**WHAT TO DO:**
1. Copy the passage in the biography of astronomer Roy Edward Nather starting at "American astronomer (1926–2014)" and ending at "Programmer, on Usenet.".
2. Render this sentence from the biography of astronomer Roy Edward Nather in French: "Using the pen name Kelley Edwards he also wrote short stories for the magazine Astounding Science Fiction."
3. Extend the biography of astronomer Roy Edward Nather beyond its last sentence.

EXTRACTED TEXT section start

American astronomer (1926–2014)

Roy Edward Nather (September, 23 1926 – August 13, 2014) was an American astronomer, who at the time of his death, was professor emeritus in Astronomy at University of Texas at Austin. He pioneered the fields of asteroseismology of white dwarfs, and observational studies of interacting binary collapsed stars.

He served as the director of the Whole Earth Telescope for the first decade of its existence, and achieved internet fame by posting the Story of Mel, a Real Programmer, on Usenet.

== Biography ==
Nather was born September 23, 1926, in Helena, Montana, to Frederick Bucklin Nather and Florence K. Skillman. He joined the United States Navy serving in the Second World War as an electrical technician in Palawan Island, Philippines and Guam. After the war he attended Whitman College, and was awarded an undergraduate in English.

He then worked for General Electric at the Hanford Engineer Works, a nuclear production facility in Washington state built for the Manhattan Project. Using the pen name Kelley Edwards he also wrote short stories for the magazine Astounding Science Fiction.

From 1960 to 1961 Nather worked as a programmer for Royal McBee, a computer company, where he was impressed by the programming skills of his colleague Melvin Kaye. In 1983 Nather recounted a story, now known as the Story of Mel, about Kaye on the discussion network Usenet which has become a widely-shared piece of programming folklore.

EXTRACTED TEXT section end
INFORMATION section start

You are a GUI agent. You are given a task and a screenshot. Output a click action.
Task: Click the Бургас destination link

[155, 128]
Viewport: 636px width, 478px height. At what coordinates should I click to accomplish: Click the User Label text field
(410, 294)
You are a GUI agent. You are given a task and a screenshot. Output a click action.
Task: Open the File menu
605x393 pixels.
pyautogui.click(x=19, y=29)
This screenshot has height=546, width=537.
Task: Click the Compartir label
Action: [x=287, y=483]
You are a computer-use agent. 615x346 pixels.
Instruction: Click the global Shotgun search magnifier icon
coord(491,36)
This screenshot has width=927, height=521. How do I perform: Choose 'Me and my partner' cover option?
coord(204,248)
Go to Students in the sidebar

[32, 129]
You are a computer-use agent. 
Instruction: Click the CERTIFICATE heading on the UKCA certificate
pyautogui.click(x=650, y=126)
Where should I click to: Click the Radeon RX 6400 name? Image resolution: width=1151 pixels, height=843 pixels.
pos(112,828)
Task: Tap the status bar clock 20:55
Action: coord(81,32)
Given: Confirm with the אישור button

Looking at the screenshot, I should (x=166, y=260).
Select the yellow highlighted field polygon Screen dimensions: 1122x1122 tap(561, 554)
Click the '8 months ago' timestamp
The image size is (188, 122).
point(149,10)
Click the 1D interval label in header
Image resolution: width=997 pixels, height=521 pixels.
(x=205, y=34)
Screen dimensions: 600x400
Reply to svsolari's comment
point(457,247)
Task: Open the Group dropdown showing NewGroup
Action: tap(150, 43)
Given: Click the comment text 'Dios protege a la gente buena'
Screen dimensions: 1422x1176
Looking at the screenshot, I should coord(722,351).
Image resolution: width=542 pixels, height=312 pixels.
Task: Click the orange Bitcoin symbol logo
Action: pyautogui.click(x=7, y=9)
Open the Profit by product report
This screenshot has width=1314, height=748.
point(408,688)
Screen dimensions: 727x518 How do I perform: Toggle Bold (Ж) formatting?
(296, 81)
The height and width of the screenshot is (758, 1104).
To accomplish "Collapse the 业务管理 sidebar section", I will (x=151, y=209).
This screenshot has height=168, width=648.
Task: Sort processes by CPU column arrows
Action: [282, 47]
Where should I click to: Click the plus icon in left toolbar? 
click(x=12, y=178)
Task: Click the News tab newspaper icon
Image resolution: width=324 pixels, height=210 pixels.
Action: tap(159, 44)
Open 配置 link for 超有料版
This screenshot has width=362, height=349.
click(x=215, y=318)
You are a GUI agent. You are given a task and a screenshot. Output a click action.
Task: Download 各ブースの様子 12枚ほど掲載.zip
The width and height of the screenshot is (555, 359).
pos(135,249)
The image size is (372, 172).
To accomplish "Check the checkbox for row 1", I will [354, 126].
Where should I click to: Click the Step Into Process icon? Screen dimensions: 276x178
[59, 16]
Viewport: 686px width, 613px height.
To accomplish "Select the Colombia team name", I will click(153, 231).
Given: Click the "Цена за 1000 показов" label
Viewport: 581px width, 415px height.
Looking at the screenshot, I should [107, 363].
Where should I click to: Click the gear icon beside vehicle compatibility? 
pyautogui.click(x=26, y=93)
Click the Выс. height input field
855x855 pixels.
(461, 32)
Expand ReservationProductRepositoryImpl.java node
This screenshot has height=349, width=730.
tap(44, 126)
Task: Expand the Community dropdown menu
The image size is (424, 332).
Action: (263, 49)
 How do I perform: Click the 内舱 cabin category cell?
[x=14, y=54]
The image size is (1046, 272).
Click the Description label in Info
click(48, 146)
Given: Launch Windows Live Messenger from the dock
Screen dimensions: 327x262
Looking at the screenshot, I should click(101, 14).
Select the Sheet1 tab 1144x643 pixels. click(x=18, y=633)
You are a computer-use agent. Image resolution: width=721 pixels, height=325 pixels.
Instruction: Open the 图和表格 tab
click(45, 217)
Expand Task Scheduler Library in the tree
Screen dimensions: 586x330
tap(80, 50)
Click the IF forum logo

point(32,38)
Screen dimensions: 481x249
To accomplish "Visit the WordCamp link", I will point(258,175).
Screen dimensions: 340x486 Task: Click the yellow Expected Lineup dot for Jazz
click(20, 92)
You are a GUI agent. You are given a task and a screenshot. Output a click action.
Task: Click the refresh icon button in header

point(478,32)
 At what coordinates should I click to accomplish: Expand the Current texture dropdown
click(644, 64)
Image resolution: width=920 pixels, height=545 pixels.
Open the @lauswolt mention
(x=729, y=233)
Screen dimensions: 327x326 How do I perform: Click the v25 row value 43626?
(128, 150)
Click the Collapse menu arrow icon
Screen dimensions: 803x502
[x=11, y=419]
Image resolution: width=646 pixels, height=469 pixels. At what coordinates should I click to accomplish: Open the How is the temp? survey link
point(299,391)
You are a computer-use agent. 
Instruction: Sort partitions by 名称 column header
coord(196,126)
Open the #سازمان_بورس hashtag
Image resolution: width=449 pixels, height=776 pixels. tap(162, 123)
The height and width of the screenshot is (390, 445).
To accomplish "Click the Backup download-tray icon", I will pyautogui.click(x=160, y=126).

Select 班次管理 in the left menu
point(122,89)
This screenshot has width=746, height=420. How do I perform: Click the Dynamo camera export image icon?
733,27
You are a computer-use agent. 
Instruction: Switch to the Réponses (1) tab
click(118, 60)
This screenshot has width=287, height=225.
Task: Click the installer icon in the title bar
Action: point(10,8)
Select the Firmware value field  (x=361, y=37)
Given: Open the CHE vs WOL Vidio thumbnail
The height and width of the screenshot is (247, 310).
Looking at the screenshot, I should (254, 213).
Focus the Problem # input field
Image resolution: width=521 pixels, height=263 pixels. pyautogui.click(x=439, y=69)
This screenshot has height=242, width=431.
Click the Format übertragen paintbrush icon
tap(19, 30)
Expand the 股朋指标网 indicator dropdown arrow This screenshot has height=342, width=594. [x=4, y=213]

INFORMATION section end

**RESPONSE LIST:**
1.
American astronomer (1926–2014)

Roy Edward Nather (September, 23 1926 – August 13, 2014) was an American astronomer, who at the time of his death, was professor emeritus in Astronomy at University of Texas at Austin. He pioneered the fields of asteroseismology of white dwarfs, and observational studies of interacting binary collapsed stars.

He served as the director of the Whole Earth Telescope for the first decade of its existence, and achieved internet fame by posting the Story of Mel, a Real Programmer, on Usenet.

2. Sous le pseudonyme de Kelley Edwards, il a également écrit des nouvelles pour le magazine Astounding Science Fiction.

3.
Nather then worked in the nuclear instruments division of Beckman Instruments until 1967 when he joined the astronomy department at the University of Texas at Austin as an electronics engineer. He spent the first year working on the control system of the department's new 107-inch telescope. He soon began working with Brian Warner and David Evans, together pioneering the field of high-speed photometry for studying variable stars and measuring stellar radii by observing lunar occultations.

As Nather didn't hold a graduate degree he was prevented from becoming a member of the department's faculty. So he moved with his family to South Africa and completed a Ph.D. at the University of Cape Town titled High Speed Photoelectric Photometry. He returned to the University of Texas at Austin as a professor of astronomy and continued his work experimenting with photometry. He was later appointed the Rex G. Baker, Jr. and McDonald Observatory Centennial Research Professorship.

In the 1980s, with his colleague Don Winget, Nather founded the Whole Earth Telescope, an international network of telescopes that enables astronomers to continuously monitor variable stars and other celestial bodies despite the rotation of the earth. In 1997 he was awarded the Maria and Eric Muhlmann Award by the Astronomical Society of the Pacific for his work on the Whole Earth Telescope.

Nather died on August 13, 2014, in Austin, Texas, following a long illness. His wife Marilane died the following year.